Seven-month-old baby genetically engineered in a lab to help beat an incurable disease
Baby Amelia Queen, aged seven months, was genetically engineered in a laboratory to help beat an incurable disease which has blighted her family. Her birth is one of the first in Britain which is hoped will help eradicate devastating Huntington’s disease from not only the newborn but from future generations of her family.
Mum Juliana, 37, inherited Huntington’s from her dad Jacky, 59. She’s watched helplessly as his condition – which causes dementia and tremors – slowly takes him over.

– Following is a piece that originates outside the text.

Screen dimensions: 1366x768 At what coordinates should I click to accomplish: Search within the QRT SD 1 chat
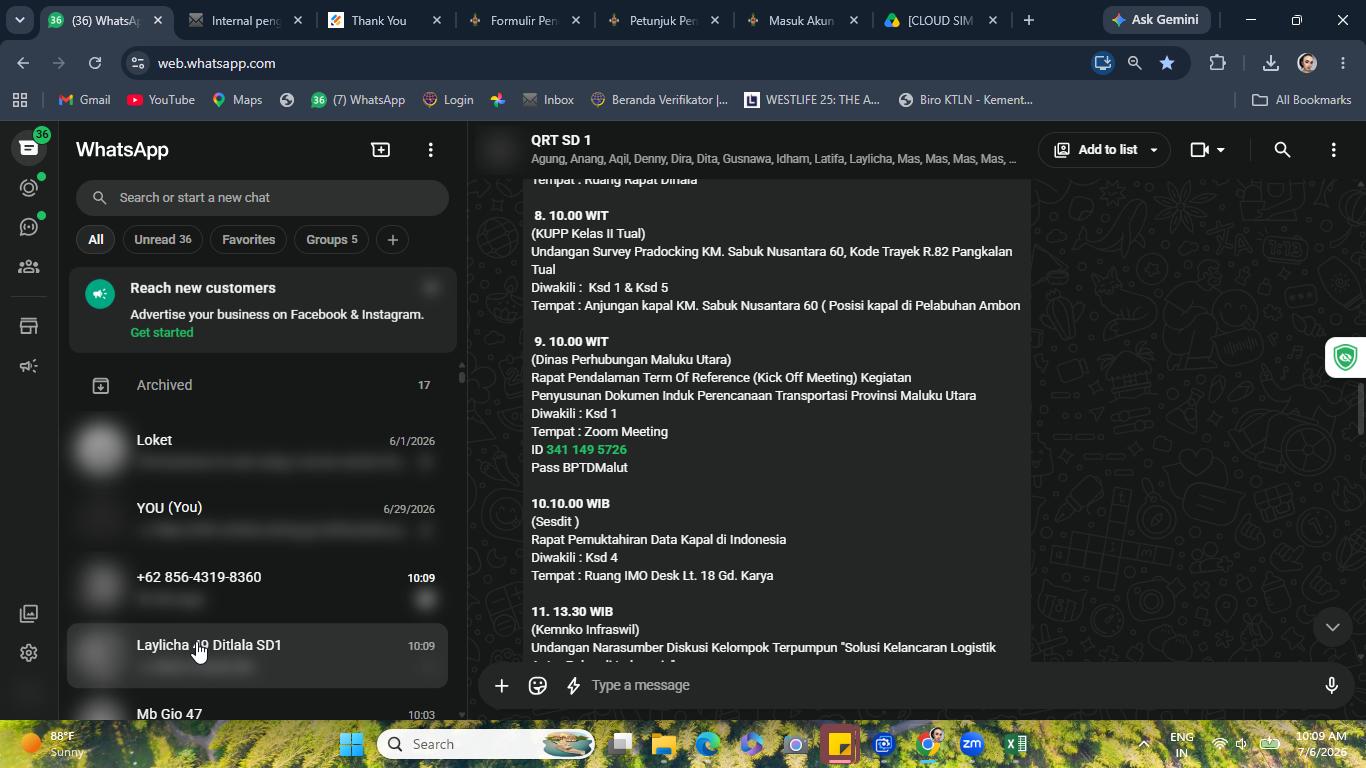click(1282, 149)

After discovering she had a 50% chance of passing the terminal condition on to her children, Juliana and husband Graham, 50, a lawyer, applied to take part in pioneering genetic screening treatment at Edinburgh Royal Infirmary.
They lost their first baby but were “determined to carry on” with pre-implantation genetic diagnosis – a process that involved Juliana having her eggs fertilized and the Huntington’s-free ones frozen ahead of conventional IVF treatment.
“It took 18 months from retrieving the embryos, selecting healthy ones and then undergoing IVF, to becoming pregnant,” said Juliana. The embryo which became Amelia was kept in liquid nitrogen and kept in cold storage. She was “a back-up” option, revealed Julia. And one that was needed after the first pregnancy failed.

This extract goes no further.